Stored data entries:
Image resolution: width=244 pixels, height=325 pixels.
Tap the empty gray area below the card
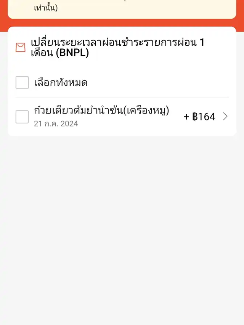coord(122,229)
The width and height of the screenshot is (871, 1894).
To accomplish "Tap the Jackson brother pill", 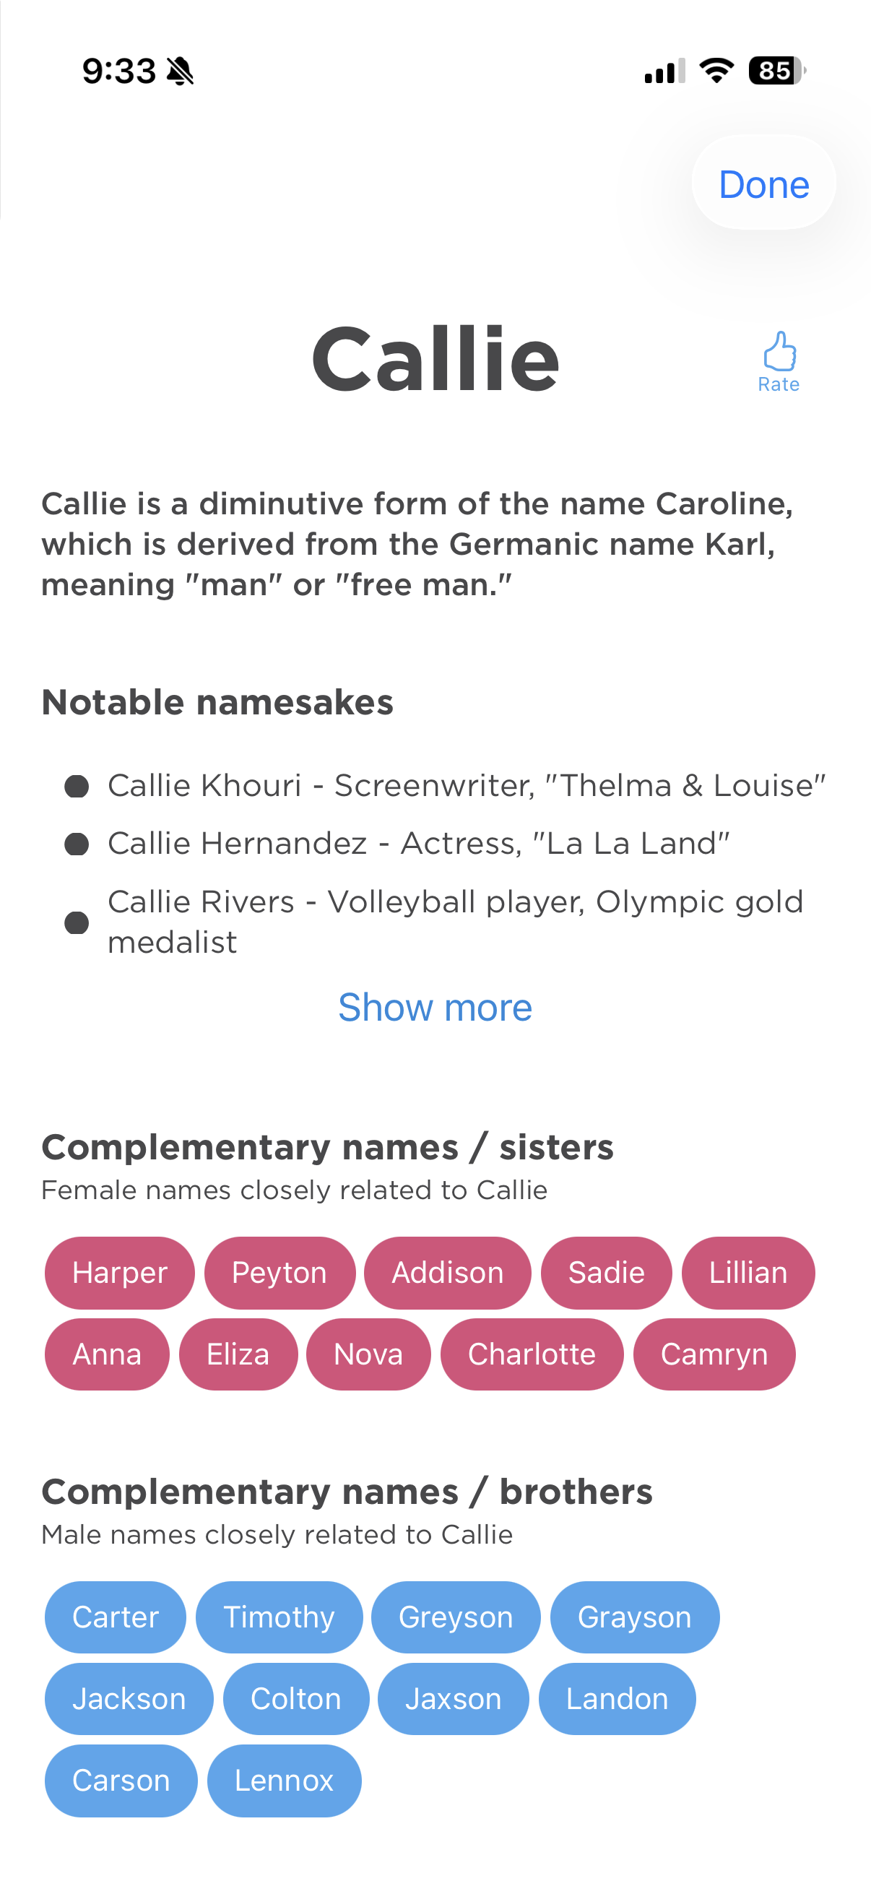I will coord(129,1699).
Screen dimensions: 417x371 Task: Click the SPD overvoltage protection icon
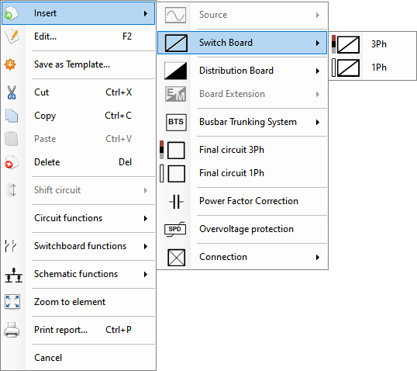click(x=175, y=229)
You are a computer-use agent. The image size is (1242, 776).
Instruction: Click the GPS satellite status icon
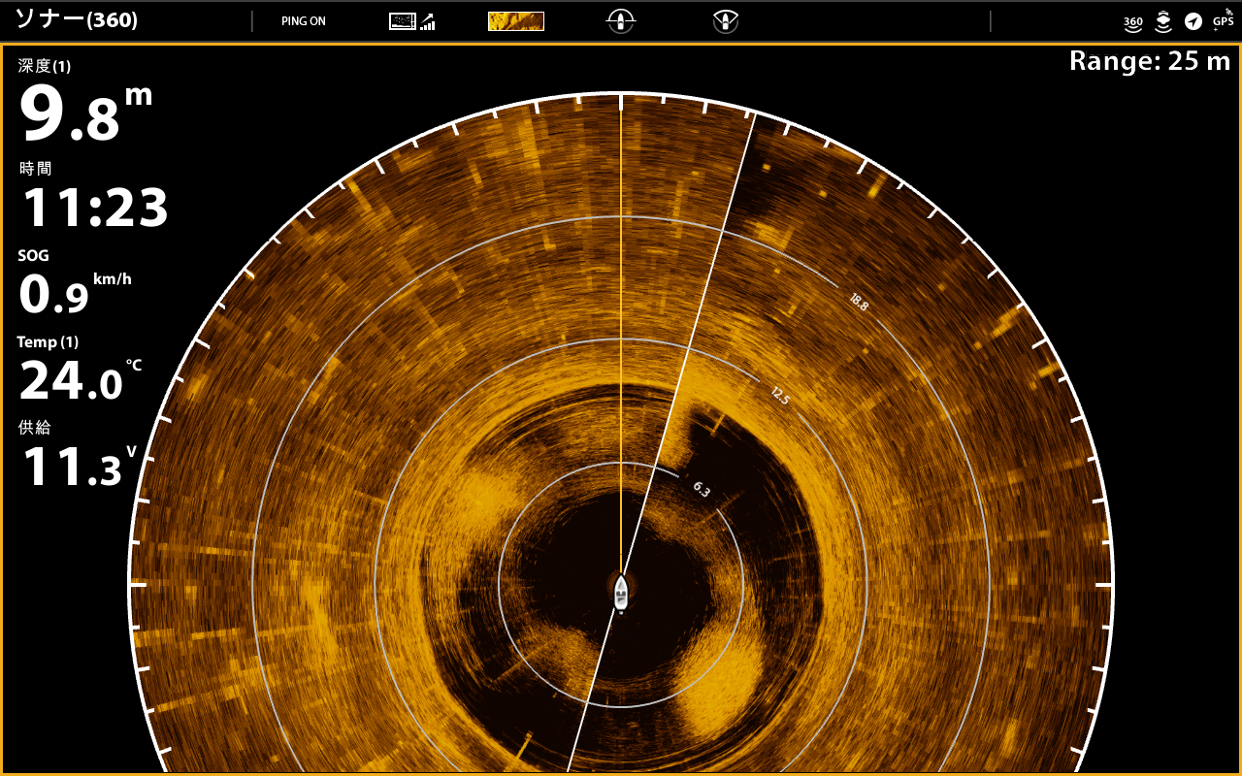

# [TASK ITEM]
Reproduce exactly, and only, the lines from the one containing "You are a computer-use" through the last line of the records above, both included, leaving out any pictures.

# [SOLVED PROBLEM]
You are a computer-use agent. The image size is (1242, 776).
Instruction: Click the GPS satellite status icon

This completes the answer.